I voted Rec Tec RT 700. I know several guys that have RT’s. It’s a dependable workhorse and puts out great food. 
The igniter when out on mine the other day. I called RT at 2:30 pm and they shipped me a new one that afternoon. Customer service is second to none. 
I’ll just throw this out. I have the RT 680 (predecessor to the RT 700) and the RT bullseye and I love both. The bullseye gets used 3 to 4 times per week.
 I think a great combination would be the Stampede (if room isn’t a big issue for you) and the bullseye. This setup covers low and slow and grilling. The bullseye also works well for slow cooking too.

Johnny Ray


----------



## gr0uch (Nov 25, 2019)

Johnny Ray said:


> I voted Rec Tec RT 700. I know several guys that have RT’s. It’s a dependable workhorse and puts out great food.
> The igniter when out on mine the other day. I called RT at 2:30 pm and they shipped me a new one that afternoon. Customer service is second to none.
> I’ll just throw this out. I have the RT 680 (predecessor to the RT 700) and the RT bullseye and I love both. The bullseye gets used 3 to 4 times per week.
> I think a great combination would be the Stampede (if room isn’t a big issue for you) and the bullseye. This setup covers low and slow and grilling. The bullseye also works well for slow cooking too.
> ...



Haha damn, the decision is tough! I do love the way that the RT-700 looks but now the damn reviews for the Weber EX6 have me puzzled. They claim that the smoke stack draws too much smoke out of the smoker. Can this be true? Then again, if it were true then that would mean that Traeger and all others brands have it wrong. 

Ahhhh!


----------



## mike guy (Nov 25, 2019)

The weber sear thing sounds like a neat trick and it's certainly a better move towards an all in one solution.  But jack of all trades master of none as they say.  It may sear better than a pellet grill, but that isn't saying much since none of them do a great job at searing.  
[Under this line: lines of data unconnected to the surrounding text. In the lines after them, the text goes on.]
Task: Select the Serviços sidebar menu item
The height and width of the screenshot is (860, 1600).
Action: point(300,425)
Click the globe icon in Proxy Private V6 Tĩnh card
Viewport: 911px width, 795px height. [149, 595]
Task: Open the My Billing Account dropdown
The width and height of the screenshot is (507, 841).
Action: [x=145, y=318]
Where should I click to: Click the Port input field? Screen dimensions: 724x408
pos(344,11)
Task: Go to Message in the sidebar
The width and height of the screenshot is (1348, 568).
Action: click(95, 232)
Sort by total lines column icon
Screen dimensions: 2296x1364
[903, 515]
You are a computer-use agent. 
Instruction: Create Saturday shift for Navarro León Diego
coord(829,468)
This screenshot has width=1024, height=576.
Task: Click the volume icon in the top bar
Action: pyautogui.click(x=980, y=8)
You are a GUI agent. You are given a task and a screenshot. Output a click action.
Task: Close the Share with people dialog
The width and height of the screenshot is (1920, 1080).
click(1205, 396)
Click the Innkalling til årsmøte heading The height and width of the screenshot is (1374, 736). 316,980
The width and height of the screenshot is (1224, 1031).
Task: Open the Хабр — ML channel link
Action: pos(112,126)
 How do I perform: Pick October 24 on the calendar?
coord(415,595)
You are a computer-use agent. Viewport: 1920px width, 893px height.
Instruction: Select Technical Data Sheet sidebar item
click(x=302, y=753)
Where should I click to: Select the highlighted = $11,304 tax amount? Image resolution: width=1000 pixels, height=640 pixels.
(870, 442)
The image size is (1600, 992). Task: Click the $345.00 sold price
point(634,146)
I guess what I'm trying to say is, buy a smoker because it smokes.  600 degrees is below what I prefer to sear at.  If you need to sear something, I think you are going to be better off using something meant for searing.  A lump fired charcoal fired grill, or a charcoal starter chimney with a grill grate on it, or a cast iron pan ripping hot.  

If they were talking 800+ degrees, then I might kind of lean that way, but 600 just isn't enough for my personal tastes on how to render rib eye fat.  Searing steaks on a pellet grill is like using your drill to knock in a nail.  It works, but you probably should have used a hammer.


----------



## gr0uch (Nov 25, 2019)

mike guy said:


> The weber sear thing sounds like a neat trick and it's certainly a better move towards an all in one solution.  But jack of all trades master of none as they say.  It may sear better than a pellet grill, but that isn't saying much since none of them do a great job at searing.
> 
> I guess what I'm trying to say is, buy a smoker because it smokes.  600 degrees is below what I prefer to sear at.  If you need to sear something, I think you are going to be better off using something meant for searing.  A lump fired charcoal fired grill, or a charcoal starter chimney with a grill grate on it, or a cast iron pan ripping hot.
> 
> If they were talking 800+ degrees, then I might kind of lean that way, but 600 just isn't enough for my personal tastes on how to render rib eye fat.  Searing steaks on a pellet grill is like using your drill to knock in a nail.  It works, but you probably should have used a hammer.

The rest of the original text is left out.